Page excerpt:
══════

Sql-server – SQL Server 2005 standard filegroups / files for performance on SAN

database-performancegroupsperformance-tuningsql serversql-server-2005

I submitted this to stack overflow (here) but realised it should really be on serverfault. so apologies for the incorrect and duplicate posting:

Ok so I've just been on a SQL Server course and we discussed the usage scenarios of multiple filegroups and files when in use over local RAID and local disks but we didn't touch SAN scenarios so my question is as follows;

I currently have a 250 gig database running on SQL Server 2005 where some tables have a huge number of writes and others are fairly static. The database and all objects reside in a single file group with a single data file. The log file is also on the same volume. My interpretation is that separate data files should be used across different disks to lessen disk contention and that file groups should be used for partitioning of data. However, with a SAN you obviously don't really have the same issue of disk contention that you do with a small RAID setup (or at least we don't at the moment), and standard edition doesn't support partitioning.

So in order to improve parallelism what should I do?

My understanding of various Microsoft publications is that if I increase the number of data files, separate threads can act across each file separately. Which leads me to the question how many files should I have. One per core? Should I be putting tables and indexes with high levels of activity in separate file groups, each with the same number of data files as we have cores?

══════

Record set:
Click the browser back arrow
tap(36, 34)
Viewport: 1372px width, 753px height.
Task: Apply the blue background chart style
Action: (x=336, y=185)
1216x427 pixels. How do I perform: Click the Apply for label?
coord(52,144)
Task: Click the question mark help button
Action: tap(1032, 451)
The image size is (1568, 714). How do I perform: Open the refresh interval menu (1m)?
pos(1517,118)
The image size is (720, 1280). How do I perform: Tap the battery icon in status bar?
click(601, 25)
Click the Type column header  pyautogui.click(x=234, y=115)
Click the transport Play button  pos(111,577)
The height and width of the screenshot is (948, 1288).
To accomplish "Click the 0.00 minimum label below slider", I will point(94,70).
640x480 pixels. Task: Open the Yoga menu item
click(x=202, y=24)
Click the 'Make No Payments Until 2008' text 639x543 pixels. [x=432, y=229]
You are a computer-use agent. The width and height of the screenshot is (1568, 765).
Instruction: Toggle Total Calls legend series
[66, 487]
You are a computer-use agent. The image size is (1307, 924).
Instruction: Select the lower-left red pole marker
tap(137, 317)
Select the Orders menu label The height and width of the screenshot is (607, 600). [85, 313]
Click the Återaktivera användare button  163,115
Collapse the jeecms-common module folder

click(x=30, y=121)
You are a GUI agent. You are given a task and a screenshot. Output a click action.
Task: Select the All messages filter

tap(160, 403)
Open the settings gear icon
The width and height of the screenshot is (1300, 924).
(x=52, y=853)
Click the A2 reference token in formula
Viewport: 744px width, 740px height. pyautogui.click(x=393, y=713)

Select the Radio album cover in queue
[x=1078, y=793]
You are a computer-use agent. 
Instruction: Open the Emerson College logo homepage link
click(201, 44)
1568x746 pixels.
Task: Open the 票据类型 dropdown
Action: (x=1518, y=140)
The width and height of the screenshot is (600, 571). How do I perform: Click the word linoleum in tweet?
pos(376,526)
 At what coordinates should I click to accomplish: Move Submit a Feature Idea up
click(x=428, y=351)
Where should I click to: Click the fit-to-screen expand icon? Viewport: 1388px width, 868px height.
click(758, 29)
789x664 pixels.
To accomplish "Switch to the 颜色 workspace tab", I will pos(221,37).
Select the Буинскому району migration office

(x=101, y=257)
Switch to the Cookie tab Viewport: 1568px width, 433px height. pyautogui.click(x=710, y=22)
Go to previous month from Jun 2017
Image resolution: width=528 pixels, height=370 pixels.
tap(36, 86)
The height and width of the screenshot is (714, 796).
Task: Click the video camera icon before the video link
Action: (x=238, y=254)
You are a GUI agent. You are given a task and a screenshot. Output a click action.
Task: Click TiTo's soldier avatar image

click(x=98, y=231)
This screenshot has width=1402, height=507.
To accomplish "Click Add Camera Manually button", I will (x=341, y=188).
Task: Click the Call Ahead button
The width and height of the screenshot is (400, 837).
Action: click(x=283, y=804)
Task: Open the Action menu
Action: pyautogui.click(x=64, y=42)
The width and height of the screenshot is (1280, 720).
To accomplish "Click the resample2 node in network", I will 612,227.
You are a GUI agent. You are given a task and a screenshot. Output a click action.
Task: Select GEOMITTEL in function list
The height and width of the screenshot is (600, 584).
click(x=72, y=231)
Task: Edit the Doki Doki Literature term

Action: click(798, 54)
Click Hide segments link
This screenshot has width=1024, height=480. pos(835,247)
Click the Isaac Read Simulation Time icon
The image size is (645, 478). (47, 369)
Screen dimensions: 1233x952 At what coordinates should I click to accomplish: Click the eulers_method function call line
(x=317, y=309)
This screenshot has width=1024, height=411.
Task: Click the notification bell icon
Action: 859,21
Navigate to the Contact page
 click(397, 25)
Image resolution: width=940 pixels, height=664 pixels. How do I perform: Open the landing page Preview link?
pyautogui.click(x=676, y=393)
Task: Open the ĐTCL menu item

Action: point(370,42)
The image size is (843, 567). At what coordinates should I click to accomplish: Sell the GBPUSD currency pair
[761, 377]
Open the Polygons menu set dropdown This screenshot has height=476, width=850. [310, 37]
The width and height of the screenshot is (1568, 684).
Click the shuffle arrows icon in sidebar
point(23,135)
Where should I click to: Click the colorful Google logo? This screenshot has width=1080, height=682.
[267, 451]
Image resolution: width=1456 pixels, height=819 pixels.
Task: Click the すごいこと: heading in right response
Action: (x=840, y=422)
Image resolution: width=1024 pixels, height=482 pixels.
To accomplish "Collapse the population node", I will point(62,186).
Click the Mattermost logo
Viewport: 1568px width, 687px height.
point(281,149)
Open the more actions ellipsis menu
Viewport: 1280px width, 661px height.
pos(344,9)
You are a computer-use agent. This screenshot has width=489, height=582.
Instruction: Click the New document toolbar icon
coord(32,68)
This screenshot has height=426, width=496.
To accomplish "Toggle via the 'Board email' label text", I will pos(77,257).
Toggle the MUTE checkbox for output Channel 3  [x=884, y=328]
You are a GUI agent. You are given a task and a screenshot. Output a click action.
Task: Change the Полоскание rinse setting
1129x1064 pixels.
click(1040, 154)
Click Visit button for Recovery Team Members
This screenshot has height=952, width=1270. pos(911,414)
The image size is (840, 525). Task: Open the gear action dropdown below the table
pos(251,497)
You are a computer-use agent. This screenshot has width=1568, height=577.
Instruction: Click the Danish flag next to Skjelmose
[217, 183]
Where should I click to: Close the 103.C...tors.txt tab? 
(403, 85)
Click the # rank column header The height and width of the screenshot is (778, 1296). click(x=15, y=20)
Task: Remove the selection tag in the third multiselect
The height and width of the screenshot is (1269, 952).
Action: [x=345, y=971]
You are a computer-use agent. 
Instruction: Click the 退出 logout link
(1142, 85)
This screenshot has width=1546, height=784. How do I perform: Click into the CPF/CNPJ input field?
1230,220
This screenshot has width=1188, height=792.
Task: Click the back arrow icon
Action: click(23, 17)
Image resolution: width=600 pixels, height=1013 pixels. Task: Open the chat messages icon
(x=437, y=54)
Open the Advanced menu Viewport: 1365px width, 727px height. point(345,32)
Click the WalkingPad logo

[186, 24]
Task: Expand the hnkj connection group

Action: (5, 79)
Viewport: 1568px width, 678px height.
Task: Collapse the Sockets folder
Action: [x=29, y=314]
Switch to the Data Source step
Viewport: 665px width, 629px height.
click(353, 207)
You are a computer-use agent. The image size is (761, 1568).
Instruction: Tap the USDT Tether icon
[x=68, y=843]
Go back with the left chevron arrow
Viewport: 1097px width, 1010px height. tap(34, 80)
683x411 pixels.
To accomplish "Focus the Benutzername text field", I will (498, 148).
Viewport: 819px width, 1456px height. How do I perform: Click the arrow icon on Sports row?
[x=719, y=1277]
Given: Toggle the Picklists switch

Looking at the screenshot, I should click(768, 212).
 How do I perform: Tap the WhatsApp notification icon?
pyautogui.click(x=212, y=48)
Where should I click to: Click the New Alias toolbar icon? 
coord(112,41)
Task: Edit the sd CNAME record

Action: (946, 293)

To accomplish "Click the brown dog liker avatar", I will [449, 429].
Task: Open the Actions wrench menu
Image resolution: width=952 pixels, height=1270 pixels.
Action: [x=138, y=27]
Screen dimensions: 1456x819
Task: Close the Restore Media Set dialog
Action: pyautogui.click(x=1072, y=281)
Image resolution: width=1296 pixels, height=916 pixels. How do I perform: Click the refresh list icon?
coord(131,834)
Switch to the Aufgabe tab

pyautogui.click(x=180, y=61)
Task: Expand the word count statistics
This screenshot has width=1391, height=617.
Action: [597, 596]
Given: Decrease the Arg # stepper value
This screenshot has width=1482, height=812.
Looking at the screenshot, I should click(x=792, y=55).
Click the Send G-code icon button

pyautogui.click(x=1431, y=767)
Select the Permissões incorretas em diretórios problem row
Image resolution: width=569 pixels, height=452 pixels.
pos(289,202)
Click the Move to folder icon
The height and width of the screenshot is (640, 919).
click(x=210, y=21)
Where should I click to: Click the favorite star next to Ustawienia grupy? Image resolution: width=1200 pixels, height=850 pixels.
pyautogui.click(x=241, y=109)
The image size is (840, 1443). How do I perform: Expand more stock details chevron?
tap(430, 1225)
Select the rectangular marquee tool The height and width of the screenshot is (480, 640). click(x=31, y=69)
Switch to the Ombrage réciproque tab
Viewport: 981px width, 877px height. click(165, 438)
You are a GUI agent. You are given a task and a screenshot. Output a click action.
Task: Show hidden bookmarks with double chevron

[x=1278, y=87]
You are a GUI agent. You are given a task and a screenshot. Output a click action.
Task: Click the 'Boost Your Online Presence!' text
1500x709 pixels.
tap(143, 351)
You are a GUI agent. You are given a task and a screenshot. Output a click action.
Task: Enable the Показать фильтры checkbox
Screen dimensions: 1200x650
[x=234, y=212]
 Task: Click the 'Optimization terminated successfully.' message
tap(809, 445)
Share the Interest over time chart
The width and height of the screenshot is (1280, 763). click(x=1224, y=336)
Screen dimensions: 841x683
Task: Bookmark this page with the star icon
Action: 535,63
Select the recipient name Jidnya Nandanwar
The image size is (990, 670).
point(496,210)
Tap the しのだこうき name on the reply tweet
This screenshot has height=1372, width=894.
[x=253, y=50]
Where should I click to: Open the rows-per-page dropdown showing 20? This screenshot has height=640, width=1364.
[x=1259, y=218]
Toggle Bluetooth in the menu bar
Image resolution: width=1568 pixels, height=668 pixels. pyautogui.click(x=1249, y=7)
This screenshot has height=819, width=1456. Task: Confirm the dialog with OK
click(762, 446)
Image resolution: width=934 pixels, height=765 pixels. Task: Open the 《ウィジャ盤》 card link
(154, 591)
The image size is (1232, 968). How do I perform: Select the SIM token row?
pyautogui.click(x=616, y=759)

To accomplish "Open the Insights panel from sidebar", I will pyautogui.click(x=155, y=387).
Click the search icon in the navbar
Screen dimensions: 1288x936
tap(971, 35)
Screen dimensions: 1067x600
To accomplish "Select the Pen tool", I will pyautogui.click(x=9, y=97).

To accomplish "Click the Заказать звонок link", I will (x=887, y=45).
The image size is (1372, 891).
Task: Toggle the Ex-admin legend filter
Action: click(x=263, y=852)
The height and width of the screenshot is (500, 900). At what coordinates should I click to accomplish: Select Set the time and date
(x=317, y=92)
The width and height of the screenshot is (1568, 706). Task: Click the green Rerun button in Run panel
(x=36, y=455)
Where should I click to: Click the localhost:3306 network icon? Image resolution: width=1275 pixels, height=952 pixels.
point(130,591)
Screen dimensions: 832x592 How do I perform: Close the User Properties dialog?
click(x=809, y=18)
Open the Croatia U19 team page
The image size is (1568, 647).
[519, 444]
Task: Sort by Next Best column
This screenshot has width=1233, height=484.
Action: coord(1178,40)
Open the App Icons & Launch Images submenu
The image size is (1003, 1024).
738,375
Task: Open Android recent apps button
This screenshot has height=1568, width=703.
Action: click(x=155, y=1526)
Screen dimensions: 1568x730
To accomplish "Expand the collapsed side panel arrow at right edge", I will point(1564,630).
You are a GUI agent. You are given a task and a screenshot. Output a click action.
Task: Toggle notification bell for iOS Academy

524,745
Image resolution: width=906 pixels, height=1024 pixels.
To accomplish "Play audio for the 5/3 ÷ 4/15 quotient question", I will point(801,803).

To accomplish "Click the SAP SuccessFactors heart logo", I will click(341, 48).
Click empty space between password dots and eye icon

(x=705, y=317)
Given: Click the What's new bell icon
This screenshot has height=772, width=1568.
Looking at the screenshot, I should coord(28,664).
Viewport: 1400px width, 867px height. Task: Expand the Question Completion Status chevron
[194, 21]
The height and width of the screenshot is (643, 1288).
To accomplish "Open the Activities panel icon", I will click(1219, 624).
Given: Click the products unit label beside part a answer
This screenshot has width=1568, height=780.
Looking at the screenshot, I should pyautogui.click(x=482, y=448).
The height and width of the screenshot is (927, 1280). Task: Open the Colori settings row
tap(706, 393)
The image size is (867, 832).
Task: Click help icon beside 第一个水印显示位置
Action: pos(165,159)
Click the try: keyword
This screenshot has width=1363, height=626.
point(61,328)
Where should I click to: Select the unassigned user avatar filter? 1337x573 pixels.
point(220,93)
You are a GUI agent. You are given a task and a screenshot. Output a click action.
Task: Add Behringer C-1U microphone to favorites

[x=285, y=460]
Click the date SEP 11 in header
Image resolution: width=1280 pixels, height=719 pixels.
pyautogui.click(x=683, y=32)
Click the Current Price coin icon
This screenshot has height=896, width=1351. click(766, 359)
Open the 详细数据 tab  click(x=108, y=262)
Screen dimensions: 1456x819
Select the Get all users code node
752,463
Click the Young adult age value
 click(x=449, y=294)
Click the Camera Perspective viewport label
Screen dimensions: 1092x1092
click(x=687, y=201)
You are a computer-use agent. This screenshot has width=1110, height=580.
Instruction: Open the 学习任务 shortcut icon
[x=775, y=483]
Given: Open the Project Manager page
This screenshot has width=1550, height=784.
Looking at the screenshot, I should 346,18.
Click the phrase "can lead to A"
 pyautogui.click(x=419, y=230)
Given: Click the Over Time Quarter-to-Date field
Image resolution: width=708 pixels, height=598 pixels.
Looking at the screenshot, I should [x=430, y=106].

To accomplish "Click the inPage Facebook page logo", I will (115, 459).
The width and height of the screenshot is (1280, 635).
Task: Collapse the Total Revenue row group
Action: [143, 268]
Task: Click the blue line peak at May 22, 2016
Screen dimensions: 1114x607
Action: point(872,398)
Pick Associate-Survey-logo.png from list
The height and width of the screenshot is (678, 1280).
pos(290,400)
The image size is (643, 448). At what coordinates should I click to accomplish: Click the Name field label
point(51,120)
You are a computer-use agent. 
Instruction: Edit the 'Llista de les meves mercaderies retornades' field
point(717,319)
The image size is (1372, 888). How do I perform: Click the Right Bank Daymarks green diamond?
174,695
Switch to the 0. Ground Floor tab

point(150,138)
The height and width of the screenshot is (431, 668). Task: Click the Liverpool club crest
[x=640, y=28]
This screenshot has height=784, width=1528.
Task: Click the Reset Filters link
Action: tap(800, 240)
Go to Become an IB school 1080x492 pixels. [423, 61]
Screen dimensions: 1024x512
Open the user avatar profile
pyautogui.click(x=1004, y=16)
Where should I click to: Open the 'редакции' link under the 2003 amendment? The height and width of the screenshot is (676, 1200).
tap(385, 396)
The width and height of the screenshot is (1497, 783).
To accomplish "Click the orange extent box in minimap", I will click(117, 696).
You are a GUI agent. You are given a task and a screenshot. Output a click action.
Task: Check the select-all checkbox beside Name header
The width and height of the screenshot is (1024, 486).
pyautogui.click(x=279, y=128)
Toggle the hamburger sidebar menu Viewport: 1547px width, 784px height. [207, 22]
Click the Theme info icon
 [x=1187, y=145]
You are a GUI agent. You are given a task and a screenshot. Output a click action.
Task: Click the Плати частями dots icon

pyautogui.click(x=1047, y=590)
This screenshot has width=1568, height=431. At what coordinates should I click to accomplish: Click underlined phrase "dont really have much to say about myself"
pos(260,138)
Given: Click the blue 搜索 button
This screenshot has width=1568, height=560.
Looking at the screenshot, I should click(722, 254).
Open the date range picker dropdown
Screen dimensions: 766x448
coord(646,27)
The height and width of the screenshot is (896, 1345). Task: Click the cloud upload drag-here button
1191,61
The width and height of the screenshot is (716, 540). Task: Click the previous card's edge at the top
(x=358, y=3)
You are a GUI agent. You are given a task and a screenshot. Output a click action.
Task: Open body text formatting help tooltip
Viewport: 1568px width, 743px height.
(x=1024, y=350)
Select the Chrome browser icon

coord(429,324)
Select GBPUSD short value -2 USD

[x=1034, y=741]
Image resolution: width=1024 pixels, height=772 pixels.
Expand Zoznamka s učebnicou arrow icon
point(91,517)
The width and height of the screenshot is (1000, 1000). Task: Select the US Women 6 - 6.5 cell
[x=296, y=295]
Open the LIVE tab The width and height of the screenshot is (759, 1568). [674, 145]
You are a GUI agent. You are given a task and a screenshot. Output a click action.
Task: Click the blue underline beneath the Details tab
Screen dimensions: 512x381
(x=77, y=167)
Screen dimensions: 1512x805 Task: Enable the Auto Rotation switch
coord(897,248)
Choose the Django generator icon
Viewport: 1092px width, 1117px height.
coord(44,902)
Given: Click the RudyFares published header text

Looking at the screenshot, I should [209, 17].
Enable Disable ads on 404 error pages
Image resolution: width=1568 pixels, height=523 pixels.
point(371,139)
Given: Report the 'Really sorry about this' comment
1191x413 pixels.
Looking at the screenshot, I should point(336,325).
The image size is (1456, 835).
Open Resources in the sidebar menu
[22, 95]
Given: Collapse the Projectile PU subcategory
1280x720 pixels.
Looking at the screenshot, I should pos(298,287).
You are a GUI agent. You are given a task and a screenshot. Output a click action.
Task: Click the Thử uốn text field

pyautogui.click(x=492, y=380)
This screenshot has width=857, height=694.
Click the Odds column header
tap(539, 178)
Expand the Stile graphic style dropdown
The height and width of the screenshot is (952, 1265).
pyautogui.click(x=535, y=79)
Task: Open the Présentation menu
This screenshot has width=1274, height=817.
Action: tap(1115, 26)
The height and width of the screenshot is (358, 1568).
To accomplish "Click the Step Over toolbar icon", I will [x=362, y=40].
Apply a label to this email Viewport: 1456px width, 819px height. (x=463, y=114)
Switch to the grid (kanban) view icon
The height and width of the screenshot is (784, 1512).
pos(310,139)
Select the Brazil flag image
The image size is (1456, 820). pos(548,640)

══════

The exercise: In the SQL Server filegroups post, how large is the database that runs on SQL Server 2005?

Completed task: 250 gig